Records from a dataset:
--- Start ---

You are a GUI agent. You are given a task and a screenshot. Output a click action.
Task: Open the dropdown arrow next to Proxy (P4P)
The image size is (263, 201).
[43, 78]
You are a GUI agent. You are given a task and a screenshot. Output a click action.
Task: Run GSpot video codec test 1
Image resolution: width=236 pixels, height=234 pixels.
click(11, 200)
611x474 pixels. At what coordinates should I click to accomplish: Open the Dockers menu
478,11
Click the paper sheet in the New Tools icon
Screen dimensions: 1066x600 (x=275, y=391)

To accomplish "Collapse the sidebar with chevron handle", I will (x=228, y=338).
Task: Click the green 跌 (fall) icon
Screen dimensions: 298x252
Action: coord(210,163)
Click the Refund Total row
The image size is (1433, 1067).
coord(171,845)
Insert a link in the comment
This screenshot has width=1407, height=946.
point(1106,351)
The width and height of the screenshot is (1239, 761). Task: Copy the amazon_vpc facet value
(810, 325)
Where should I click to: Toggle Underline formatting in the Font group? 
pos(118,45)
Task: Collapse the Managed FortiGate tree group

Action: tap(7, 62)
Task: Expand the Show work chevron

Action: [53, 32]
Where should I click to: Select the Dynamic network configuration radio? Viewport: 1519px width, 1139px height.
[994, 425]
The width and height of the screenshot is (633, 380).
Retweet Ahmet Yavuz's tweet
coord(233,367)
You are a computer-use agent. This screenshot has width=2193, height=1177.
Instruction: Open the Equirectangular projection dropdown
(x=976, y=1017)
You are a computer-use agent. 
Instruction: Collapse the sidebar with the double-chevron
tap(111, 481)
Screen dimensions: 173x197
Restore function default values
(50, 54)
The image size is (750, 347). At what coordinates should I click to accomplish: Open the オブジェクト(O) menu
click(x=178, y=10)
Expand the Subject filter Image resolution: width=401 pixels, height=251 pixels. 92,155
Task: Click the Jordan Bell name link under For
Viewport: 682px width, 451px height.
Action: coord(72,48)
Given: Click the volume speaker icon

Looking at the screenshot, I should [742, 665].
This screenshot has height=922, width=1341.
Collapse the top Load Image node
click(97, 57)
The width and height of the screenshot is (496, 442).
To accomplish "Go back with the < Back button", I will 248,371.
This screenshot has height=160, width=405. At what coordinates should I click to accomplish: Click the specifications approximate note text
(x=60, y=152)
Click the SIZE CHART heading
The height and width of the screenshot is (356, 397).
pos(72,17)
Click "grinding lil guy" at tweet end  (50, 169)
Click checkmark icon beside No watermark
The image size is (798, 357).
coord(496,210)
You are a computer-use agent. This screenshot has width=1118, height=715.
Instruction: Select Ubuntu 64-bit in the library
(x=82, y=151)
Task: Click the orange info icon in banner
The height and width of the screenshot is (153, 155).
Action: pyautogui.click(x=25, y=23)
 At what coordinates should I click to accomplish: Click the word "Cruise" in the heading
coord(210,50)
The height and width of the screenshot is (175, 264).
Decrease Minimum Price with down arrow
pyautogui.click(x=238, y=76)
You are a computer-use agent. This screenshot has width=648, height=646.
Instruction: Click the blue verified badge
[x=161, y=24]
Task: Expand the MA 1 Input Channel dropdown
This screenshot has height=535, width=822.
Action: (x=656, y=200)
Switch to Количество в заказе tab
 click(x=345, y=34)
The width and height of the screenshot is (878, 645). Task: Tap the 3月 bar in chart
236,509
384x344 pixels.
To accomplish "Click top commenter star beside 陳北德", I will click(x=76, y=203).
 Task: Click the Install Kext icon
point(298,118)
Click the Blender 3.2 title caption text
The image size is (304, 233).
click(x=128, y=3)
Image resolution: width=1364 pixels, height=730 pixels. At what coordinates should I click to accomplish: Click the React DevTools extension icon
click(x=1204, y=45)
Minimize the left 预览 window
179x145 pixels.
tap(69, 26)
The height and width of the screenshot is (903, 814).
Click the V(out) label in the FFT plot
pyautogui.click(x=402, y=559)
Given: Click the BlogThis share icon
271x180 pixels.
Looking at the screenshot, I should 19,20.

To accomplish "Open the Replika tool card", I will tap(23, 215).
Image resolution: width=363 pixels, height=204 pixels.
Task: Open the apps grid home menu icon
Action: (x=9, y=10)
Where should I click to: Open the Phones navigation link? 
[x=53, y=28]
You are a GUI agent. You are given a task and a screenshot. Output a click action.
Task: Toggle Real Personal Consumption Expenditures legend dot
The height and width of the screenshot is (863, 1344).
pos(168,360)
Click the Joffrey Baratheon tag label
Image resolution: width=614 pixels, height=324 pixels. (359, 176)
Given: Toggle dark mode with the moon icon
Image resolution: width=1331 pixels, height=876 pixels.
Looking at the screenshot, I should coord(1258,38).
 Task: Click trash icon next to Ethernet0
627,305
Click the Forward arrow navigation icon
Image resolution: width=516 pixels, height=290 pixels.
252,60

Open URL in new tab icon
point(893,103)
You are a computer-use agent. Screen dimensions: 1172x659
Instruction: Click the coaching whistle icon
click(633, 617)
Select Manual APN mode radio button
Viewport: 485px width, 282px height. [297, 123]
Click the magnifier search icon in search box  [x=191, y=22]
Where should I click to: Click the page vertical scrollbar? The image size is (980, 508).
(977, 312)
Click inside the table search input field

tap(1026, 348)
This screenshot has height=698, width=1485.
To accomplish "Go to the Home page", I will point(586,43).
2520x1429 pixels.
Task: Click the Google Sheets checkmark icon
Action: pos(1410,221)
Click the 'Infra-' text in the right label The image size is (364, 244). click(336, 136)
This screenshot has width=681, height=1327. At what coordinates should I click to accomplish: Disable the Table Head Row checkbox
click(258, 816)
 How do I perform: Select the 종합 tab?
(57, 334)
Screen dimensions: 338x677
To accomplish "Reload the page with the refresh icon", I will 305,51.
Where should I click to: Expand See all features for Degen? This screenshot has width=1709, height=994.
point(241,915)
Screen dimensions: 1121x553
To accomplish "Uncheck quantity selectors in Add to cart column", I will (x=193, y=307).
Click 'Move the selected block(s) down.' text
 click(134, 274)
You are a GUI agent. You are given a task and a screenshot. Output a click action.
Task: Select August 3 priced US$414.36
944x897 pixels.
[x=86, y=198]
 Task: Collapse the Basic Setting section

--- End ---

Replace each "GUI agent" in the data above with "interface agent" and repeat all of the data with every other part unchanged.

You are a interface agent. You are given a task and a screenshot. Output a click action.
Task: Open the dropdown arrow next to Proxy (P4P)
The image size is (263, 201).
[43, 78]
You are a interface agent. You are given a task and a screenshot. Output a click action.
Task: Run GSpot video codec test 1
Image resolution: width=236 pixels, height=234 pixels.
click(11, 200)
611x474 pixels. At what coordinates should I click to accomplish: Open the Dockers menu
478,11
Click the paper sheet in the New Tools icon
Screen dimensions: 1066x600 (x=275, y=391)

To accomplish "Collapse the sidebar with chevron handle", I will (x=228, y=338).
Task: Click the green 跌 (fall) icon
Screen dimensions: 298x252
Action: coord(210,163)
Click the Refund Total row
The image size is (1433, 1067).
coord(171,845)
Insert a link in the comment
This screenshot has width=1407, height=946.
point(1106,351)
The width and height of the screenshot is (1239, 761). Task: Copy the amazon_vpc facet value
(810, 325)
Where should I click to: Toggle Underline formatting in the Font group? 
pos(118,45)
Task: Collapse the Managed FortiGate tree group

Action: tap(7, 62)
Task: Expand the Show work chevron

Action: [53, 32]
Where should I click to: Select the Dynamic network configuration radio? Viewport: 1519px width, 1139px height.
[994, 425]
The width and height of the screenshot is (633, 380).
Retweet Ahmet Yavuz's tweet
coord(233,367)
You are a computer-use agent. This screenshot has width=2193, height=1177.
Instruction: Open the Equirectangular projection dropdown
(x=976, y=1017)
You are a computer-use agent. 
Instruction: Collapse the sidebar with the double-chevron
tap(111, 481)
Screen dimensions: 173x197
Restore function default values
(50, 54)
The image size is (750, 347). At what coordinates should I click to accomplish: Open the オブジェクト(O) menu
click(x=178, y=10)
Expand the Subject filter Image resolution: width=401 pixels, height=251 pixels. 92,155
Task: Click the Jordan Bell name link under For
Viewport: 682px width, 451px height.
Action: coord(72,48)
Given: Click the volume speaker icon

Looking at the screenshot, I should [742, 665].
This screenshot has height=922, width=1341.
Collapse the top Load Image node
click(97, 57)
The width and height of the screenshot is (496, 442).
To accomplish "Go back with the < Back button", I will 248,371.
This screenshot has height=160, width=405. At what coordinates should I click to accomplish: Click the specifications approximate note text
(x=60, y=152)
Click the SIZE CHART heading
The height and width of the screenshot is (356, 397).
pos(72,17)
Click "grinding lil guy" at tweet end  (50, 169)
Click checkmark icon beside No watermark
The image size is (798, 357).
coord(496,210)
You are a computer-use agent. This screenshot has width=1118, height=715.
Instruction: Select Ubuntu 64-bit in the library
(x=82, y=151)
Task: Click the orange info icon in banner
The height and width of the screenshot is (153, 155).
Action: pyautogui.click(x=25, y=23)
 At what coordinates should I click to accomplish: Click the word "Cruise" in the heading
coord(210,50)
The height and width of the screenshot is (175, 264).
Decrease Minimum Price with down arrow
pyautogui.click(x=238, y=76)
You are a computer-use agent. This screenshot has width=648, height=646.
Instruction: Click the blue verified badge
[x=161, y=24]
Task: Expand the MA 1 Input Channel dropdown
This screenshot has height=535, width=822.
Action: (x=656, y=200)
Switch to Количество в заказе tab
 click(x=345, y=34)
The width and height of the screenshot is (878, 645). Task: Tap the 3月 bar in chart
236,509
384x344 pixels.
To accomplish "Click top commenter star beside 陳北德", I will click(x=76, y=203).
 Task: Click the Install Kext icon
point(298,118)
Click the Blender 3.2 title caption text
The image size is (304, 233).
click(x=128, y=3)
Image resolution: width=1364 pixels, height=730 pixels. At what coordinates should I click to accomplish: Click the React DevTools extension icon
click(x=1204, y=45)
Minimize the left 预览 window
179x145 pixels.
tap(69, 26)
The height and width of the screenshot is (903, 814).
Click the V(out) label in the FFT plot
pyautogui.click(x=402, y=559)
Given: Click the BlogThis share icon
271x180 pixels.
Looking at the screenshot, I should 19,20.

To accomplish "Open the Replika tool card", I will tap(23, 215).
Image resolution: width=363 pixels, height=204 pixels.
Task: Open the apps grid home menu icon
Action: (x=9, y=10)
Where should I click to: Open the Phones navigation link? 
[x=53, y=28]
You are a interface agent. You are given a task and a screenshot. Output a click action.
Task: Toggle Real Personal Consumption Expenditures legend dot
The height and width of the screenshot is (863, 1344).
pos(168,360)
Click the Joffrey Baratheon tag label
Image resolution: width=614 pixels, height=324 pixels. (359, 176)
Given: Toggle dark mode with the moon icon
Image resolution: width=1331 pixels, height=876 pixels.
Looking at the screenshot, I should coord(1258,38).
 Task: Click trash icon next to Ethernet0
627,305
Click the Forward arrow navigation icon
Image resolution: width=516 pixels, height=290 pixels.
252,60

Open URL in new tab icon
point(893,103)
You are a computer-use agent. Screen dimensions: 1172x659
Instruction: Click the coaching whistle icon
click(633, 617)
Select Manual APN mode radio button
Viewport: 485px width, 282px height. [297, 123]
Click the magnifier search icon in search box  [x=191, y=22]
Where should I click to: Click the page vertical scrollbar? The image size is (980, 508).
(977, 312)
Click inside the table search input field

tap(1026, 348)
This screenshot has height=698, width=1485.
To accomplish "Go to the Home page", I will point(586,43).
2520x1429 pixels.
Task: Click the Google Sheets checkmark icon
Action: pos(1410,221)
Click the 'Infra-' text in the right label The image size is (364, 244). click(336, 136)
This screenshot has width=681, height=1327. At what coordinates should I click to accomplish: Disable the Table Head Row checkbox
click(258, 816)
 How do I perform: Select the 종합 tab?
(57, 334)
Screen dimensions: 338x677
To accomplish "Reload the page with the refresh icon", I will 305,51.
Where should I click to: Expand See all features for Degen? This screenshot has width=1709, height=994.
point(241,915)
Screen dimensions: 1121x553
To accomplish "Uncheck quantity selectors in Add to cart column", I will (x=193, y=307).
Click 'Move the selected block(s) down.' text
 click(134, 274)
You are a interface agent. You are given a task and a screenshot. Output a click action.
Task: Select August 3 priced US$414.36
944x897 pixels.
[x=86, y=198]
 Task: Collapse the Basic Setting section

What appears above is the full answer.